How Much Does Medicare Pay For Physical Therapy Per Visit?

In this article we are going to talk about How Much Medicare Pay For Physical Therapy Per Visit, Physical therapy is a type of health care service that helps people recover from injuries, illnesses, or chronic conditions that affect their ability to function.

Physical therapy can improve mobility, strength, balance, coordination, and quality of life.

But how much does Medicare, the federal health insurance program for older adults and people with disabilities, pay for physical therapy per visit?

This is a common question that many Medicare beneficiaries and their caregivers may have, especially if they need frequent or long-term physical therapy services.

An infographic of Medicare Pay for Physical Therapy Per visit
Medicare Pay for Physical Therapy Per visit

Medicare Physical Therapy Copay

The Medicare copayment for physical therapy refers to the portion you’re responsible for paying out-of-pocket for covered services.

Under Original Medicare, after meeting your Part B deductible (set at $240 in 2024), you typically pay a 20% coinsurance for outpatient physical therapy.

There’s no annual cap on Medicare’s coverage for medically necessary outpatient therapy.

Still, your provider may need to confirm its necessity if your therapy costs exceed certain thresholds within a year ($2,230 for physical therapy and speech-language pathology combined, and $2,230 for occupational therapy in 2023).

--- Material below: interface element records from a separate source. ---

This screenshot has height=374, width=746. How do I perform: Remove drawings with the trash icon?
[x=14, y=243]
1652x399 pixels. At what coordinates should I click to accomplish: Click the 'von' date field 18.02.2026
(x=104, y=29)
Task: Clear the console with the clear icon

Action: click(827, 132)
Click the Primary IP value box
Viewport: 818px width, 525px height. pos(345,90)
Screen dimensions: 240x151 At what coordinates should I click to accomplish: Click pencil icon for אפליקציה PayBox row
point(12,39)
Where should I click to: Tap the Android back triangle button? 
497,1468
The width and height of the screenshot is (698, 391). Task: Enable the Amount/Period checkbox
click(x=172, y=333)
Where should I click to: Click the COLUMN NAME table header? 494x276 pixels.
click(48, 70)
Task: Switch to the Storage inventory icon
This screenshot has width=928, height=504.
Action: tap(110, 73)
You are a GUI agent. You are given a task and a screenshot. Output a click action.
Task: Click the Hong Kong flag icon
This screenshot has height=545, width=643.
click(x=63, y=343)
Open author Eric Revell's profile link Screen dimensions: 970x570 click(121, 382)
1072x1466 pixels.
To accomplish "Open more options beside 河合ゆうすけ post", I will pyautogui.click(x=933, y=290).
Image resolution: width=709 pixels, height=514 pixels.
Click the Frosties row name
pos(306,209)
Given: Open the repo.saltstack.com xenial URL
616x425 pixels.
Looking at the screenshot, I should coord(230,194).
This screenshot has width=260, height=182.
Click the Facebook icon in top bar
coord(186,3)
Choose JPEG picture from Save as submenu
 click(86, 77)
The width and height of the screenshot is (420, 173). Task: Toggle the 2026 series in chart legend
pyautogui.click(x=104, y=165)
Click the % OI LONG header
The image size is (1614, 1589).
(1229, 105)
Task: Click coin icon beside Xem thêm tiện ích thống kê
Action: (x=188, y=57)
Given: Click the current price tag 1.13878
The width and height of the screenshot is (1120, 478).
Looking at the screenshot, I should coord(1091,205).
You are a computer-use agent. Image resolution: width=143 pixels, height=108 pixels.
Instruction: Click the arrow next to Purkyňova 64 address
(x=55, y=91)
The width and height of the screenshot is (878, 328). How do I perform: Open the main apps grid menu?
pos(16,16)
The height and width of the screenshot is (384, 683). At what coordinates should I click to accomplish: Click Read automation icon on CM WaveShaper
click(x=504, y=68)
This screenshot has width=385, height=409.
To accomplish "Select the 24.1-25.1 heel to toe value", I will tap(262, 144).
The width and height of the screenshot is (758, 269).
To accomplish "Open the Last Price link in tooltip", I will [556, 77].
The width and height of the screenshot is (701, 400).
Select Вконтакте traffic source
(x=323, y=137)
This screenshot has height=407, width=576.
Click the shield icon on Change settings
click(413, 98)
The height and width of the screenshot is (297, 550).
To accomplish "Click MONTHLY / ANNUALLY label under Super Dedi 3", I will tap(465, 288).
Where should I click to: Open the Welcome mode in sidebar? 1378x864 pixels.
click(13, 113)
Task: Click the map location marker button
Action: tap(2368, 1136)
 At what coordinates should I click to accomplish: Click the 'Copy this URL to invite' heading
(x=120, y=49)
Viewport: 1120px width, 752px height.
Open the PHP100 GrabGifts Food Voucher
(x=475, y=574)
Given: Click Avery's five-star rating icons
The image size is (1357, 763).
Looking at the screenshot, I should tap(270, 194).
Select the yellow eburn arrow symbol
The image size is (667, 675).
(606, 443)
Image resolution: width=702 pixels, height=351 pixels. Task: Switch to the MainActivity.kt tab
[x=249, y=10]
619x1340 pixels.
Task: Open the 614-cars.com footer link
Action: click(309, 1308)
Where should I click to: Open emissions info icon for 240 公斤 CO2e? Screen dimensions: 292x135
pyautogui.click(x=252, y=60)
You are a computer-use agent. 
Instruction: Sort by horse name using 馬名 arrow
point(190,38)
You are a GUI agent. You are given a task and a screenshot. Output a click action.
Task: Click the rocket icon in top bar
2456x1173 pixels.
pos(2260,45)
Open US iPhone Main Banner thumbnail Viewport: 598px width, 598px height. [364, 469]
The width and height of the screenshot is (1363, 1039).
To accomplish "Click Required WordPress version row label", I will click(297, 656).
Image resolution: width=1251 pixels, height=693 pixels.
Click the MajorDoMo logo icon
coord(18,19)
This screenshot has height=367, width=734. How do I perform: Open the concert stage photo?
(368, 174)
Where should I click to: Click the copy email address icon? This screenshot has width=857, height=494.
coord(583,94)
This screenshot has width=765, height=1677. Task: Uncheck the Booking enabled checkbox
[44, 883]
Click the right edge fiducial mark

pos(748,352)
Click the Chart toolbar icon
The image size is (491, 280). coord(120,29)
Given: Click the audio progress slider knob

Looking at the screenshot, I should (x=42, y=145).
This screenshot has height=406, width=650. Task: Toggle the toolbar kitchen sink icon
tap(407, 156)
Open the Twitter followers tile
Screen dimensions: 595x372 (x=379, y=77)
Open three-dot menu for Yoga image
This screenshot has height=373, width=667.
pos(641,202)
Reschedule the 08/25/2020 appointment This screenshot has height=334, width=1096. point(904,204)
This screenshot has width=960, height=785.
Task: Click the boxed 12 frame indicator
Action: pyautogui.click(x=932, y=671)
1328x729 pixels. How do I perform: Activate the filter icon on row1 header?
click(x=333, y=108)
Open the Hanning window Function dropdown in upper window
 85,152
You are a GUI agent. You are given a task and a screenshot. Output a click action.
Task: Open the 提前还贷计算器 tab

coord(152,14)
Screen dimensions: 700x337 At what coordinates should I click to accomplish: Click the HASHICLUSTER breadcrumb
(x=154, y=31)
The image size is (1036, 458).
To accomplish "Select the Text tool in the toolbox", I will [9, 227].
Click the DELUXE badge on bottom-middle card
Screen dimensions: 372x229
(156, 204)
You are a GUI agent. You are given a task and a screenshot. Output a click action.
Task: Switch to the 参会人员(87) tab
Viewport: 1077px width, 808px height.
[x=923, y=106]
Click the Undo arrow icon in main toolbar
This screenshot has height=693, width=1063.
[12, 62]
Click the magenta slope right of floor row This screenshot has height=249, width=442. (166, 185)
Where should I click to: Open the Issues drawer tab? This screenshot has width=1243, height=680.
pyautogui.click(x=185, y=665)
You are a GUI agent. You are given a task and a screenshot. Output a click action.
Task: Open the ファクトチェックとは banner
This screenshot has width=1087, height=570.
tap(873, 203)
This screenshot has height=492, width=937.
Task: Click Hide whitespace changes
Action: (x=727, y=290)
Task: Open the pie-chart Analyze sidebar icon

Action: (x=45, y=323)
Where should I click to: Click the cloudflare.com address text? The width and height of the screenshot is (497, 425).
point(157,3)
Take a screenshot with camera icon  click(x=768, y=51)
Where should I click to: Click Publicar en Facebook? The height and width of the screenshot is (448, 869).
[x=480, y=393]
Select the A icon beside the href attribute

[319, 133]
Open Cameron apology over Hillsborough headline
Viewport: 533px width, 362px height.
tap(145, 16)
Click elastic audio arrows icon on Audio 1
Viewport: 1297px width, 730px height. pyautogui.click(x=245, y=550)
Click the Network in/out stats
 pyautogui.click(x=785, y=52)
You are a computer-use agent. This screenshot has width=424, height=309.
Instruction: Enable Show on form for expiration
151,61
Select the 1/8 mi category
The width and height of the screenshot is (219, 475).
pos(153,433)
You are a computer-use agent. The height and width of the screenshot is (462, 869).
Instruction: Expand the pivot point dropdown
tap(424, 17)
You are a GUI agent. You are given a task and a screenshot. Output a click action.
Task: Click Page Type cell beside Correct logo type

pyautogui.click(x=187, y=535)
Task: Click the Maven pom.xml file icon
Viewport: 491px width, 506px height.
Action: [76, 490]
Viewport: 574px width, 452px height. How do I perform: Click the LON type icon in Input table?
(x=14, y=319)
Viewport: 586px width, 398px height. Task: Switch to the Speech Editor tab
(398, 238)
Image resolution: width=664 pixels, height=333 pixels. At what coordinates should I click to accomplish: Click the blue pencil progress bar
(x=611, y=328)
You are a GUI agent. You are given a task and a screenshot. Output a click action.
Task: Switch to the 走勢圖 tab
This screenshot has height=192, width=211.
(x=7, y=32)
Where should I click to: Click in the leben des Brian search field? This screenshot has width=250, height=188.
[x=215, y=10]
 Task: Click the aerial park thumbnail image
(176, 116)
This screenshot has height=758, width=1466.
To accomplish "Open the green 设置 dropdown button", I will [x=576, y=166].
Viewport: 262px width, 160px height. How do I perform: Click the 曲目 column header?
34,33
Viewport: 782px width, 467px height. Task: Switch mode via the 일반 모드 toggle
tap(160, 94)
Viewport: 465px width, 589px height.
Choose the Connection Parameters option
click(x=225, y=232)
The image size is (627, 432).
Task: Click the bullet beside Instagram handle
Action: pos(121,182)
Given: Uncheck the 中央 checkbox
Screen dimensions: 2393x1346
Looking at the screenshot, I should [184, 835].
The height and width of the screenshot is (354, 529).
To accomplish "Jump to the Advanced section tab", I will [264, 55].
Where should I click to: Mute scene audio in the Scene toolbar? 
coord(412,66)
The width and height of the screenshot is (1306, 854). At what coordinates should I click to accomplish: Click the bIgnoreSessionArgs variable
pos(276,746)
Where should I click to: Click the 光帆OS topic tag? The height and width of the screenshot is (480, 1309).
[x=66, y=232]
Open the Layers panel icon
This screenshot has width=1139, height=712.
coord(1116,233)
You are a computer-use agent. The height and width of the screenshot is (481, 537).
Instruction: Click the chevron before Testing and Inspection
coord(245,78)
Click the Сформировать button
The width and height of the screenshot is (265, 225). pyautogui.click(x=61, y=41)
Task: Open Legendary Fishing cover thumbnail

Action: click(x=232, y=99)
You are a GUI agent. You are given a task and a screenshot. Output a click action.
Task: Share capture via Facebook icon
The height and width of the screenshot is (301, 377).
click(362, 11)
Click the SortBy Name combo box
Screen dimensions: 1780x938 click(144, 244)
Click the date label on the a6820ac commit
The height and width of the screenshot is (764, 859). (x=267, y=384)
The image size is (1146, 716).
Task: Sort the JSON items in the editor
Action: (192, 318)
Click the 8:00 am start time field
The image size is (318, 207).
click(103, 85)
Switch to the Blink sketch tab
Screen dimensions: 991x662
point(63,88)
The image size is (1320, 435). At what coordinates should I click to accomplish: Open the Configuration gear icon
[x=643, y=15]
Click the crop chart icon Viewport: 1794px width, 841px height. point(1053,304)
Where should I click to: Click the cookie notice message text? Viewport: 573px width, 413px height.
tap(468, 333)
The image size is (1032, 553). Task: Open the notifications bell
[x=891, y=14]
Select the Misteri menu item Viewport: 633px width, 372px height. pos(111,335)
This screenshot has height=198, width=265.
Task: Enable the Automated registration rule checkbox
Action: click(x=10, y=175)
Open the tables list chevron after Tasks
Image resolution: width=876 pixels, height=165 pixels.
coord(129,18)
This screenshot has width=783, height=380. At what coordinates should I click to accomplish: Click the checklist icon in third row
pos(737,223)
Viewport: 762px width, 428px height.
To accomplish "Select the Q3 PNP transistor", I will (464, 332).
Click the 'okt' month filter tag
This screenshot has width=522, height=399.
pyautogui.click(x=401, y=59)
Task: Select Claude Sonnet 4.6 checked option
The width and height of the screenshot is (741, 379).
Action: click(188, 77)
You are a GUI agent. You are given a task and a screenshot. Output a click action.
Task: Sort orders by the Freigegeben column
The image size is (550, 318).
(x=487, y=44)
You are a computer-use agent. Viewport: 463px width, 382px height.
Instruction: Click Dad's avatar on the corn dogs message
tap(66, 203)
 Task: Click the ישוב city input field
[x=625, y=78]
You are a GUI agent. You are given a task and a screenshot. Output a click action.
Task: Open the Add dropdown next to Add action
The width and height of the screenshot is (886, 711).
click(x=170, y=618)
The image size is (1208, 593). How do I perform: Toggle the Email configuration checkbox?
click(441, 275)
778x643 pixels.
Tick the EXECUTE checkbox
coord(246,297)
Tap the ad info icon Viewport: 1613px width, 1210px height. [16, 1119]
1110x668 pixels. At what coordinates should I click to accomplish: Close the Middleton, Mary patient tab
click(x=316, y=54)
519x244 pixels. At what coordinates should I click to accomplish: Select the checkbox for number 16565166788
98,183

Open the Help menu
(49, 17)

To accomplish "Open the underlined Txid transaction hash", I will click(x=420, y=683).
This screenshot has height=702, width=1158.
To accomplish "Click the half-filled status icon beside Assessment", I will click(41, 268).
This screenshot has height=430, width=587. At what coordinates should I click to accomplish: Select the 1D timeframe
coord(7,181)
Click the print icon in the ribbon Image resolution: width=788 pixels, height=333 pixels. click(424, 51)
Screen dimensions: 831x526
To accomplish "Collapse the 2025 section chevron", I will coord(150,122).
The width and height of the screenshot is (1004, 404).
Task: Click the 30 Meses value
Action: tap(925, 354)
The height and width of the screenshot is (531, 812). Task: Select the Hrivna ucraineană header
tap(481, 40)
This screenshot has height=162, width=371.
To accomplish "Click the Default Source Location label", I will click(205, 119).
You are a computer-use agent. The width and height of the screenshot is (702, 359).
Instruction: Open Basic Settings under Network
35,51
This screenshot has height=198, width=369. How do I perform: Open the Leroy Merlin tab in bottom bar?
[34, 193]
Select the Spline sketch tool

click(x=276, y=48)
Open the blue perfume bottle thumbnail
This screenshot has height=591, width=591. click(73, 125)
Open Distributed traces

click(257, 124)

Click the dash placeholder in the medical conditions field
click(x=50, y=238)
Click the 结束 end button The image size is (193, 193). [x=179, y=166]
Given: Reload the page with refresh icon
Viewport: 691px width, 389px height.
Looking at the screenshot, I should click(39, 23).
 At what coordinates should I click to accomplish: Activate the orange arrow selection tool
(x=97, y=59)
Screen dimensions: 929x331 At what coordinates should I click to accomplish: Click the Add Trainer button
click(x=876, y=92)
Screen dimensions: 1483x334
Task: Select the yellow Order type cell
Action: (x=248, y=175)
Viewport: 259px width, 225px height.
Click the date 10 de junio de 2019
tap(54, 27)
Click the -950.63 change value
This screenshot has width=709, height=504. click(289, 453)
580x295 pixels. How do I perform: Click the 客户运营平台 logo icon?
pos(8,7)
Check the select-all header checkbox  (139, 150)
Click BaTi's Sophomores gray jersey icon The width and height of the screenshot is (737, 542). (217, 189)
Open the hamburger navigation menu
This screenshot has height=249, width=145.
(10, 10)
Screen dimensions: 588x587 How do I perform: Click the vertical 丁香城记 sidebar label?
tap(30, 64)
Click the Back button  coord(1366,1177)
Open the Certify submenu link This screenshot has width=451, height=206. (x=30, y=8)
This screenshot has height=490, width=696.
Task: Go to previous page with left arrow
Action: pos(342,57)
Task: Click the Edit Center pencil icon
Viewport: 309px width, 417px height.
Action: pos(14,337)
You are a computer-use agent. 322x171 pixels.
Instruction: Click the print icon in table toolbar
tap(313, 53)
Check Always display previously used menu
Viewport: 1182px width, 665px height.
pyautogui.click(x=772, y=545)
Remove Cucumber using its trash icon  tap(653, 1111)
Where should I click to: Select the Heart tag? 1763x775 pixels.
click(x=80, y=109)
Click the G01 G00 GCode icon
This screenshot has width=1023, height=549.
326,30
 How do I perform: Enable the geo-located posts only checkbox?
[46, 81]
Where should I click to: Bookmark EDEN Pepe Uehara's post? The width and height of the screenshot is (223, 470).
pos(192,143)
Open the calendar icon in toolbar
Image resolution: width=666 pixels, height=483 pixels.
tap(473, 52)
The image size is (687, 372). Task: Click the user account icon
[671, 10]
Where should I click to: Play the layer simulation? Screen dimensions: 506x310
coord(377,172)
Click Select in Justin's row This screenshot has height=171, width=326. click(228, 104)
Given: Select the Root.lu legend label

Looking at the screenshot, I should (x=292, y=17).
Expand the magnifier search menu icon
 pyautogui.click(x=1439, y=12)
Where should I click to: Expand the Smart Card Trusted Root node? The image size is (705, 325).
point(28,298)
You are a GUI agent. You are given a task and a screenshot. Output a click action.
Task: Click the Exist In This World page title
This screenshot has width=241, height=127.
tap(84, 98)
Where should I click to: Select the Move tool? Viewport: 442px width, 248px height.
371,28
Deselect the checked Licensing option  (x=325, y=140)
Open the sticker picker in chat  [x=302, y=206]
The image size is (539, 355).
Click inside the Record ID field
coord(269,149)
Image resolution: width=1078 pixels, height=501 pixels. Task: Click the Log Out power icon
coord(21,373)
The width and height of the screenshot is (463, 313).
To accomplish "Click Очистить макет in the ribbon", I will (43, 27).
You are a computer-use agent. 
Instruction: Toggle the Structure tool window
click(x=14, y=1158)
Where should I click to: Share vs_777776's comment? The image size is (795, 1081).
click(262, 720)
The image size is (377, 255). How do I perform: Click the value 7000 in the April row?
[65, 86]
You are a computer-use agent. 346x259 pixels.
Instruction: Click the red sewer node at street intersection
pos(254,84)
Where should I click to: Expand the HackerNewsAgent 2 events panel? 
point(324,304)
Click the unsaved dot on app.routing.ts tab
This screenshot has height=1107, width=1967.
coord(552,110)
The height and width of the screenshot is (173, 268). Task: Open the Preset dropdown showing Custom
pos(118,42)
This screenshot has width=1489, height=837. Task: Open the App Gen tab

For inpatient physical therapy received in settings like hospitals or skilled nursing facilities, copayments vary depending on factors like facility type, length of stay, and Part A deductible and coinsurance.

For instance, in 2024, you might pay $1,556 per benefit period for days 1-60 in a hospital, and $389 per day for days 61-90. In a skilled nursing facility, you could pay $194.50 per day for days 21-100.

With a Medicare Advantage plan, copayments may differ from Original Medicare, as plans can set their rates.

This includes potential variations in deductibles, coinsurance, and copays for physical therapy services.

Some plans may also require prior authorization or have specific network requirements for therapy providers.

It’s best for you to consult your plan to understand the precise costs and coverage guidelines for physical therapy.